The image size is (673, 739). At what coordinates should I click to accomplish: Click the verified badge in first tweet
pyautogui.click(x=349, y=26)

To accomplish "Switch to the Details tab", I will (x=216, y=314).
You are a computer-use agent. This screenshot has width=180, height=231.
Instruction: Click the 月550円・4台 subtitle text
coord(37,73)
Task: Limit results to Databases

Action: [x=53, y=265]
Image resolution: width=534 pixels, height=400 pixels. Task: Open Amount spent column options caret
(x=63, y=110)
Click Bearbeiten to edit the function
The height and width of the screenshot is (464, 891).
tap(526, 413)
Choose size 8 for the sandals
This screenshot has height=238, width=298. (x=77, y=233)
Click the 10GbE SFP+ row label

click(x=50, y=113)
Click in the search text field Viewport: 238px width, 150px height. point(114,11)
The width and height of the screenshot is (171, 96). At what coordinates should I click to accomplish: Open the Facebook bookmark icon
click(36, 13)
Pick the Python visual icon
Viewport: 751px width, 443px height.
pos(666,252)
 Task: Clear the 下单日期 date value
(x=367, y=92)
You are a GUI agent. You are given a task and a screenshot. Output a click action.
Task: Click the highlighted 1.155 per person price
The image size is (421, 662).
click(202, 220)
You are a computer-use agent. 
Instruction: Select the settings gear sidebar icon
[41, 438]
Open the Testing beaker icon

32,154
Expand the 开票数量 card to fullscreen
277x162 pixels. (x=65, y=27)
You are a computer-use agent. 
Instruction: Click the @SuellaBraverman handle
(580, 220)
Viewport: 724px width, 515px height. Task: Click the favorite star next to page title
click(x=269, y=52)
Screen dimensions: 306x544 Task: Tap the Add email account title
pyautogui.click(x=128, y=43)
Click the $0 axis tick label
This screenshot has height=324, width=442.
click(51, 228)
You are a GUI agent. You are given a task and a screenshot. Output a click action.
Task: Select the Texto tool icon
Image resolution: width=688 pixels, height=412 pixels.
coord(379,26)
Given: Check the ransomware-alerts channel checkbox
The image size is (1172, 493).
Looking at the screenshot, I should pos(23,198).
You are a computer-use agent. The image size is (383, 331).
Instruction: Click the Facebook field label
--*--
DESCRIPTION OF THE TASK: Reproduce exactly the lines from the beginning of the entries above up to and including the line that contains "Click Bearbeiten to edit the function".

TASK RESULT:
The image size is (673, 739). At what coordinates should I click to accomplish: Click the verified badge in first tweet
pyautogui.click(x=349, y=26)

To accomplish "Switch to the Details tab", I will (x=216, y=314).
You are a computer-use agent. This screenshot has width=180, height=231.
Instruction: Click the 月550円・4台 subtitle text
coord(37,73)
Task: Limit results to Databases

Action: [x=53, y=265]
Image resolution: width=534 pixels, height=400 pixels. Task: Open Amount spent column options caret
(x=63, y=110)
Click Bearbeiten to edit the function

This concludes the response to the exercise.